**What this task involves**
Here is a block of records. Copy every line in it that includes "agent".

═══ Record extracts

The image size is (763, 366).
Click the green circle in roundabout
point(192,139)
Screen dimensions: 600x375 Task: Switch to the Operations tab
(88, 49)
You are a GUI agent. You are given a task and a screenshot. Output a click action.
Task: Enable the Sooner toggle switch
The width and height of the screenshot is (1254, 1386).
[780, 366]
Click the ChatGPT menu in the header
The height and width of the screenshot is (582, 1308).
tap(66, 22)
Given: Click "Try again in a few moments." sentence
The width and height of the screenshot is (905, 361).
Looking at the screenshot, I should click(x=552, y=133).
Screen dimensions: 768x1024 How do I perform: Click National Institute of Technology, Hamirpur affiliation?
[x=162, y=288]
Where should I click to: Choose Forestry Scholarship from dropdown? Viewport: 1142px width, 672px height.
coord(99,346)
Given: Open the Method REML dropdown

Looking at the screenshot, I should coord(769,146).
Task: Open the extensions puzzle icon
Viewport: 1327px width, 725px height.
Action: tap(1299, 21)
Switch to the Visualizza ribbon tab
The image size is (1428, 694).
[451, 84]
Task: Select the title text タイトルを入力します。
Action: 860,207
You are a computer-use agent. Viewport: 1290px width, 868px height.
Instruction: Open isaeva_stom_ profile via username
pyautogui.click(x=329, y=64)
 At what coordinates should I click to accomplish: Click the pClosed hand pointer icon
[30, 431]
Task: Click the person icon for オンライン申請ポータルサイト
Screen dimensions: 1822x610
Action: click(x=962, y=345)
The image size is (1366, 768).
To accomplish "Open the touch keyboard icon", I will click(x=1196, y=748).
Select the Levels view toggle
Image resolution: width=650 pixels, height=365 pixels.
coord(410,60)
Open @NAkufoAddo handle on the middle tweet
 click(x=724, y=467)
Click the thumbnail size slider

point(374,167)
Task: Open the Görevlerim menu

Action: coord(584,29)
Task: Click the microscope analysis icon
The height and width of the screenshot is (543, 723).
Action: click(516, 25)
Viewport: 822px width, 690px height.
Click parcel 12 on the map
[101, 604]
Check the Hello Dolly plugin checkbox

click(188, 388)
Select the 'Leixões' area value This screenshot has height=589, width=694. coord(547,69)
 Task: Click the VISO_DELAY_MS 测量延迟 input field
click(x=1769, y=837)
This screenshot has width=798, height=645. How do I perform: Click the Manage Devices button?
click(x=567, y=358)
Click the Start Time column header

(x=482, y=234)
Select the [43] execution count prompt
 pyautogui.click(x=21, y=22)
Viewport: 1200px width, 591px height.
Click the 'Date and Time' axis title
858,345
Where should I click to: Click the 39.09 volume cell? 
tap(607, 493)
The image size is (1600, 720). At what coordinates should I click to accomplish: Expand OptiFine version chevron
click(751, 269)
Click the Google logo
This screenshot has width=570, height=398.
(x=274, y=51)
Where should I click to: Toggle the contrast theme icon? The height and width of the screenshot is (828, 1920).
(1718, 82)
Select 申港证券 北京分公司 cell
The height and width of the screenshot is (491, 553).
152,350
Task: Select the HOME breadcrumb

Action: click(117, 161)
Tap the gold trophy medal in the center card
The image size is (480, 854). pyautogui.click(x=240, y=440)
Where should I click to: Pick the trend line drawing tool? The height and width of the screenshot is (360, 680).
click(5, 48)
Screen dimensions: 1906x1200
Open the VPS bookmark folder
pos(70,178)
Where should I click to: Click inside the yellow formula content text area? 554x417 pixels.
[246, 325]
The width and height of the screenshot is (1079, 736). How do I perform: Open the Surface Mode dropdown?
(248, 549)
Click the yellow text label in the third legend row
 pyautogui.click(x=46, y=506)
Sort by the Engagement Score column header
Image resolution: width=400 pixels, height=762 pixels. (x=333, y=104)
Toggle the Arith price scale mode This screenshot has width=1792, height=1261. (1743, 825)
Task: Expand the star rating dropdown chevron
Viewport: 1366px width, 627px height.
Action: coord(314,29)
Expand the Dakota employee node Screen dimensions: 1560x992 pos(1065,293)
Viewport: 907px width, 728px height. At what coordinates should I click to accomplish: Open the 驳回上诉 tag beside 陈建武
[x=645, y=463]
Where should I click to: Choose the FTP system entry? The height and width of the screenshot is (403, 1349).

══════

**Answer box**
You are a GUI agent. You are given a task and a screenshot. Output a click action.
You are a computer-use agent. Viewport: 1290px width, 868px height.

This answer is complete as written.